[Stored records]
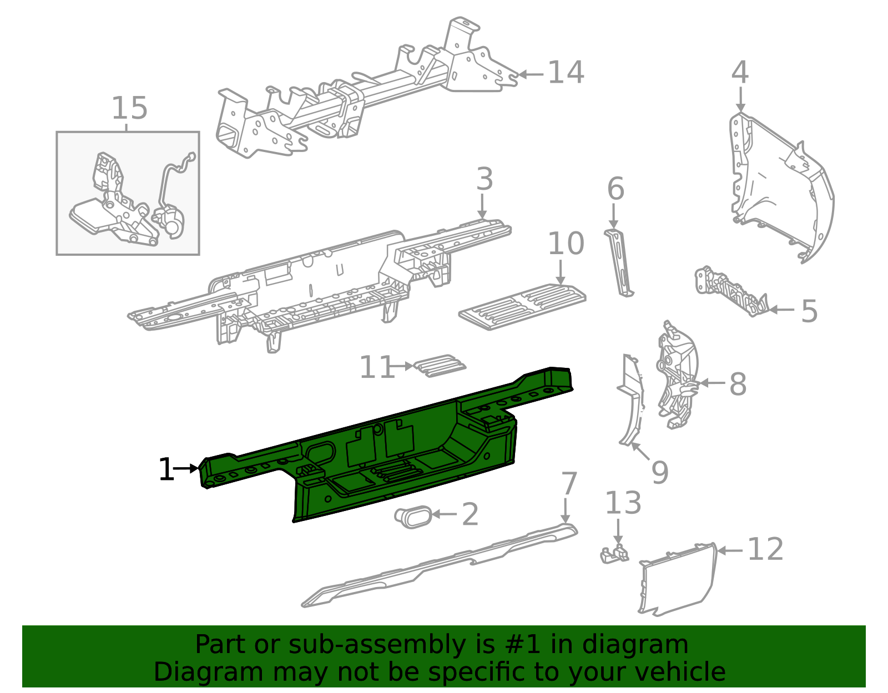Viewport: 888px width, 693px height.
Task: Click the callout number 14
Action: [x=566, y=73]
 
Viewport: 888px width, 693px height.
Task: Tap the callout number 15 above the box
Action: [x=129, y=108]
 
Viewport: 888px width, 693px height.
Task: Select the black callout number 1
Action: [x=167, y=469]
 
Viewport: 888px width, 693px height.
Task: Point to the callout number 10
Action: [x=566, y=244]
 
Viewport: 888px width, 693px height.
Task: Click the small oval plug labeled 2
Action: [x=413, y=517]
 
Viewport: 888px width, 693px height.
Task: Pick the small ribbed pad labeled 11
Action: [x=440, y=366]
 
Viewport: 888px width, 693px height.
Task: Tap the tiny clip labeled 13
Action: [x=614, y=554]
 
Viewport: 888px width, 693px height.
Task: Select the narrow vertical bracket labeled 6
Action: [x=619, y=263]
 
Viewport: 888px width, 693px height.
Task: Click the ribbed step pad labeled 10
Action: [x=522, y=306]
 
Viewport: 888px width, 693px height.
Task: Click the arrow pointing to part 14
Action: [x=531, y=74]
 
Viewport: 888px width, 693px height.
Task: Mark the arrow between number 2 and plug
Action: [x=444, y=514]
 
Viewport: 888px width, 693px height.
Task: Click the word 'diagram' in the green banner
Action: [x=635, y=645]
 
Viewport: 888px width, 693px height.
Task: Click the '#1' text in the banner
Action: [x=523, y=644]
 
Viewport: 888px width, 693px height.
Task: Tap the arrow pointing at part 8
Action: [x=712, y=383]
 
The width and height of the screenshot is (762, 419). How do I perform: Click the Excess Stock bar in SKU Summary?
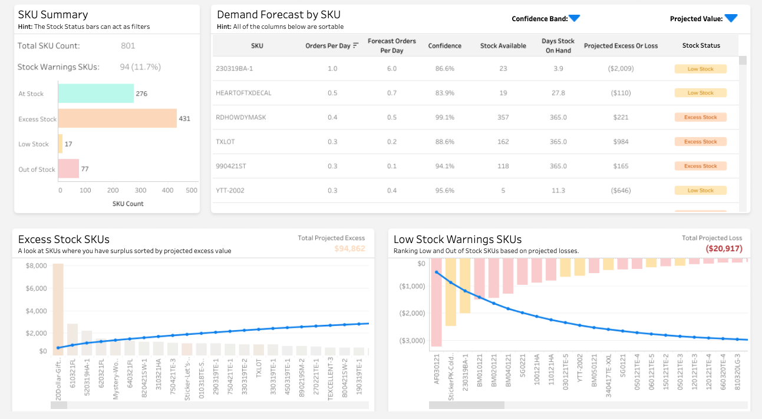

- **The exercise**
Reproduce the material above line for line without changing anything, and leave out the pictures.

- **Exercise solution**
Viewport: 888px width, 693px height.
Task: Click the callout number 14
Action: [x=566, y=73]
 
Viewport: 888px width, 693px height.
Task: Tap the callout number 15 above the box
Action: [x=129, y=108]
 
Viewport: 888px width, 693px height.
Task: Select the black callout number 1
Action: [x=167, y=469]
 
Viewport: 888px width, 693px height.
Task: Point to the callout number 10
Action: [x=566, y=244]
 
Viewport: 888px width, 693px height.
Task: Click the small oval plug labeled 2
Action: [x=413, y=517]
 
Viewport: 888px width, 693px height.
Task: Pick the small ribbed pad labeled 11
Action: [x=440, y=366]
 
Viewport: 888px width, 693px height.
Task: Tap the tiny clip labeled 13
Action: [x=614, y=554]
 
Viewport: 888px width, 693px height.
Task: Select the narrow vertical bracket labeled 6
Action: [x=619, y=263]
 
Viewport: 888px width, 693px height.
Task: Click the ribbed step pad labeled 10
Action: [x=522, y=306]
 
Viewport: 888px width, 693px height.
Task: Click the arrow pointing to part 14
Action: [x=531, y=74]
 
Viewport: 888px width, 693px height.
Task: Mark the arrow between number 2 and plug
Action: [x=444, y=514]
 
Viewport: 888px width, 693px height.
Task: Click the word 'diagram' in the green banner
Action: [x=635, y=645]
 
Viewport: 888px width, 693px height.
Task: Click the '#1' text in the banner
Action: [x=523, y=644]
 
Viewport: 888px width, 693px height.
Task: Tap the arrow pointing at part 8
Action: [x=712, y=383]
 
The width and height of the screenshot is (762, 419). How do I perform: Click the Excess Stock bar in SKU Summary?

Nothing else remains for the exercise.